Put a Personal Spin on Your Wine Choice
One of my friends really outdid himself for his Valentine’s Day celebration last year. He took his wife to one of her favorite restaurants and surprised her with not one, but three exceptional bottles that had a deep meaning for both of them. The first bottle was 2008 Pol Roger Cuvée Sir Winston Churchill–they served an older vintage of this same wine at their wedding reception decades ago. He also brought her a bottle of 2005 Maison Louis Latour Corton-Charlemagne (their tenth-anniversary vintage) and a bottle of 2015 Maison Louis Jadot Mazis-Chambertin (their 20th-anniversary vintage). While they couldn’t get through all of the wine that night, she was thrilled to see how much effort he made to celebrate their relationship’s long history.

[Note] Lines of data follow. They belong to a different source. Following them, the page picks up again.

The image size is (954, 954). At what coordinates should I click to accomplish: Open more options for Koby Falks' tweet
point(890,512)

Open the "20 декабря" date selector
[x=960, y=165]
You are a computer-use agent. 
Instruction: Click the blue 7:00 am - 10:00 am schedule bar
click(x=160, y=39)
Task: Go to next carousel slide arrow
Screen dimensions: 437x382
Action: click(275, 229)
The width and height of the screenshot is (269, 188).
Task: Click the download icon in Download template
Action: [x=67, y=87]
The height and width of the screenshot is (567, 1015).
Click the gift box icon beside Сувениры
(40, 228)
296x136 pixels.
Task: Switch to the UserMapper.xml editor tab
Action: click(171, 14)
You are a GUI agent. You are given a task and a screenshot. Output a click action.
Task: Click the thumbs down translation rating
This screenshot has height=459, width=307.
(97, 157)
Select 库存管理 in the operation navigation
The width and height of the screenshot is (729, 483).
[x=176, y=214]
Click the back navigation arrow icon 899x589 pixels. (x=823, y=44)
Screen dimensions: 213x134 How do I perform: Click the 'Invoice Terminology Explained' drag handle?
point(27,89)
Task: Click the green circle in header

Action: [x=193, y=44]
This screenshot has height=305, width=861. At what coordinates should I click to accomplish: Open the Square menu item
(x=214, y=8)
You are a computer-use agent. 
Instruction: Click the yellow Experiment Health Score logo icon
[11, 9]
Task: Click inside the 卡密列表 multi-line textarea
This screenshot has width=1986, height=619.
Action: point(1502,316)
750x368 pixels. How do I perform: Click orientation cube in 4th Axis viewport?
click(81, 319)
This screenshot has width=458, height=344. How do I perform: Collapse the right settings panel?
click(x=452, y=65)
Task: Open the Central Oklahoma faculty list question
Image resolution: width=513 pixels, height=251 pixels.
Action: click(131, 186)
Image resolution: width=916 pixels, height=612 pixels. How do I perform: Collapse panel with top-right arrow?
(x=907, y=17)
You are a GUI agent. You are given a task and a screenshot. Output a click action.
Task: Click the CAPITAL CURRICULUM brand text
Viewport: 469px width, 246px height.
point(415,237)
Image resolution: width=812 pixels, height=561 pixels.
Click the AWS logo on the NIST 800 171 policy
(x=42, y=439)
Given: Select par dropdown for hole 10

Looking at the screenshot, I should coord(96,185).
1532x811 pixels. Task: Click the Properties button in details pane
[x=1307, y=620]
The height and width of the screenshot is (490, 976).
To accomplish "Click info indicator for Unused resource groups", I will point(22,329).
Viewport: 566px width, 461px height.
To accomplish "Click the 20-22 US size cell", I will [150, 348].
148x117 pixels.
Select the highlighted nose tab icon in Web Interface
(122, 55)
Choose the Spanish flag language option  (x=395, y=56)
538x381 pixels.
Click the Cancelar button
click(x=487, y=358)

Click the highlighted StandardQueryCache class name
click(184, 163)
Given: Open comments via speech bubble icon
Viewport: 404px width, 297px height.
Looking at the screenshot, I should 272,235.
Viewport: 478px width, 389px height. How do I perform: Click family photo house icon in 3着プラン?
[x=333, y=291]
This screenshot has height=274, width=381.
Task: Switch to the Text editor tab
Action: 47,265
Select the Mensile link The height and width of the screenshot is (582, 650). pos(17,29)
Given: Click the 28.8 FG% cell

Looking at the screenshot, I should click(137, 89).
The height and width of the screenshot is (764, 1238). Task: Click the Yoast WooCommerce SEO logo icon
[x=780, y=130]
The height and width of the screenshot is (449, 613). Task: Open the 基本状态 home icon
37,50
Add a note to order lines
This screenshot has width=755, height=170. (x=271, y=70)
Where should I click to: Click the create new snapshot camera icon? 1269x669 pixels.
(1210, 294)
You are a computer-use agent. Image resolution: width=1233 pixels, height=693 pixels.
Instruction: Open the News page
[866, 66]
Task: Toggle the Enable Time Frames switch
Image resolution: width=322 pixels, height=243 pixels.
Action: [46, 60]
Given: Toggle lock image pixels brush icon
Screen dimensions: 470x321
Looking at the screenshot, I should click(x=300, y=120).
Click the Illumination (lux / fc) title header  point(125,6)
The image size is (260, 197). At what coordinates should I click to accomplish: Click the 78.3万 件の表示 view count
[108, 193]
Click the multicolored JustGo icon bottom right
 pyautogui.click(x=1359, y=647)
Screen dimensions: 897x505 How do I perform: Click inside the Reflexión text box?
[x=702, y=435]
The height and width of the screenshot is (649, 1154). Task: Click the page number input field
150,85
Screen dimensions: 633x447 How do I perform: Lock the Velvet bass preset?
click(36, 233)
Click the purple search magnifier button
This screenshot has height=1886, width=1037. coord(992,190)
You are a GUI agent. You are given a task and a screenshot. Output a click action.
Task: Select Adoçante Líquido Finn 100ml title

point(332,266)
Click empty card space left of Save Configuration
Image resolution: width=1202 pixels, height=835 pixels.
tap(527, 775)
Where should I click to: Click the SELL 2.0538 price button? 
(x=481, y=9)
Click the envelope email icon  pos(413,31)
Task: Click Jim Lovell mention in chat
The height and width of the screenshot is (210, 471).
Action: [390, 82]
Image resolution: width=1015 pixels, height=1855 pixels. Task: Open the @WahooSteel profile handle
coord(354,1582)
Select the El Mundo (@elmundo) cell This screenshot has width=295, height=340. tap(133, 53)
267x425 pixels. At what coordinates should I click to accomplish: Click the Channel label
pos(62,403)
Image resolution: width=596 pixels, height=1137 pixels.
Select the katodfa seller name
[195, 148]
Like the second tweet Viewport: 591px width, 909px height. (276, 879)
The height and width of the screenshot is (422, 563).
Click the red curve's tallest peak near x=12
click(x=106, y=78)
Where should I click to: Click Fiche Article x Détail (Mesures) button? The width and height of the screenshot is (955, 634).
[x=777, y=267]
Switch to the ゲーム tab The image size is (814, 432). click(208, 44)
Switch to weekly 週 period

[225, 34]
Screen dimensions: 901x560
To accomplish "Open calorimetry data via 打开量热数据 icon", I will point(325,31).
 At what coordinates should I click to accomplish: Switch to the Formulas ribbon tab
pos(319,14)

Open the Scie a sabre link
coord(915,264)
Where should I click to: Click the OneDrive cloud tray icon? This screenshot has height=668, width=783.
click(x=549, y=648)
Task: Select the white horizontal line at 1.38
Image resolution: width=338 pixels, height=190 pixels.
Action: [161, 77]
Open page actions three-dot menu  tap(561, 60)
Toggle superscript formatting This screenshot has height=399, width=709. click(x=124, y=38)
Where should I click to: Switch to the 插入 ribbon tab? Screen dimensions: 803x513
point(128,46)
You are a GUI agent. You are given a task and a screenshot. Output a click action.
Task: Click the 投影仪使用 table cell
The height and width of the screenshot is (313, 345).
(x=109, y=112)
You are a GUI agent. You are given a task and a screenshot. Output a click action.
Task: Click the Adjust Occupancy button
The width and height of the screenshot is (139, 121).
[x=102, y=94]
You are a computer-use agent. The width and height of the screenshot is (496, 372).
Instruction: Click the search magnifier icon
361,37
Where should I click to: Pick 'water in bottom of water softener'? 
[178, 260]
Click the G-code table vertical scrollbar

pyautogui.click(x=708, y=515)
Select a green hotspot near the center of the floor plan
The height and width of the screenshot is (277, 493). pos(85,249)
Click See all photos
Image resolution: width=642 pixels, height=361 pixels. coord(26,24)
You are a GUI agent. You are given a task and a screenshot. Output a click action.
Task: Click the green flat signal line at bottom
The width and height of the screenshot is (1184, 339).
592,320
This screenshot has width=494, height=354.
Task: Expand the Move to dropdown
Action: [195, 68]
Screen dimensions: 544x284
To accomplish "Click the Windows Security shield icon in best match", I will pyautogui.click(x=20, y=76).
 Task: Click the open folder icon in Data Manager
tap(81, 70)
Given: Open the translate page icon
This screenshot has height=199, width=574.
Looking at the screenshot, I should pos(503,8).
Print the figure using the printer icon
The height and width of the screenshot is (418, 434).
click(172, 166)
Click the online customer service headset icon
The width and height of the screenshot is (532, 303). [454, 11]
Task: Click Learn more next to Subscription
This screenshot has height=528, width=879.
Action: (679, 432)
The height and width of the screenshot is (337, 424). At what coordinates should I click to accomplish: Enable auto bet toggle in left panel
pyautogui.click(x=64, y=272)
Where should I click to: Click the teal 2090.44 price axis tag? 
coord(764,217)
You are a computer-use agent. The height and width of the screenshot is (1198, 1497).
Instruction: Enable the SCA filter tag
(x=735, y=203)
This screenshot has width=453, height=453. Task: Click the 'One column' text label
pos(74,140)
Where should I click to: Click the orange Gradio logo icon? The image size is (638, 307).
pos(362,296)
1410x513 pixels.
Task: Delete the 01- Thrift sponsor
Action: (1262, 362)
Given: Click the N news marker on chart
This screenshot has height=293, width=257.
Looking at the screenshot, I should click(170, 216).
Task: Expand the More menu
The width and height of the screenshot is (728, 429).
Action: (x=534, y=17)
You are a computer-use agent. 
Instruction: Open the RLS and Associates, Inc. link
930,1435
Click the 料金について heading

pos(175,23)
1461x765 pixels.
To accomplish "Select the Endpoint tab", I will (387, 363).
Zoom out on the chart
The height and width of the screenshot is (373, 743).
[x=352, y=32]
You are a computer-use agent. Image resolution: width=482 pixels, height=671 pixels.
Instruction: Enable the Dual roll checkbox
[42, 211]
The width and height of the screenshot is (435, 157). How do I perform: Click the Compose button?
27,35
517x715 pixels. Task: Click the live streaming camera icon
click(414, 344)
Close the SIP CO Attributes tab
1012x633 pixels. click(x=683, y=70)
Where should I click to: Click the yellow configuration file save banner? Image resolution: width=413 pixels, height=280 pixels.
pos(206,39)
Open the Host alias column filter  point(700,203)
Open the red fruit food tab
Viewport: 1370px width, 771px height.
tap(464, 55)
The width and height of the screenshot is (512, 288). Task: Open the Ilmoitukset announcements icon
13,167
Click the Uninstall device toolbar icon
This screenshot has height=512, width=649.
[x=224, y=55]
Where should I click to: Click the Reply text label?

This holiday is all about celebrating who you are as a couple.
No two relationships are alike, so why should your Valentine’s Day wine choice be cookie-cutter? To personalize your celebration, you can:
- Celebrate an anniversary year or milestone. You may also pick different vintages from the same producer to see how the wine has evolved over the decades.
- Pick a wine from each of your birth years. One good way to choose a birth year wine is to select one white and one red, or one dessert wine and one dry wine. The idea is to serve one wine at the beginning of the night, and one over dinner or at the end of the celebration with dessert.
- Shop for wine from regions that hold special meaning for you as a couple. For example, if the two of you vacationed in South Africa, seek out a few wines from this region.
- Play to your date’s taste. If your date has a sweet tooth, look for very sweet wines like Sauternes or vintage port.
The most important tip to remember is that you don’t have to stick with the same bottles of Champagne or romantic red wines to have a successful Valentine’s Day dinner. This holiday is all about celebrating who you are as a couple. Picking out rare, unusual, or meaningful wines will make the celebration one that you’ll both remember fondly.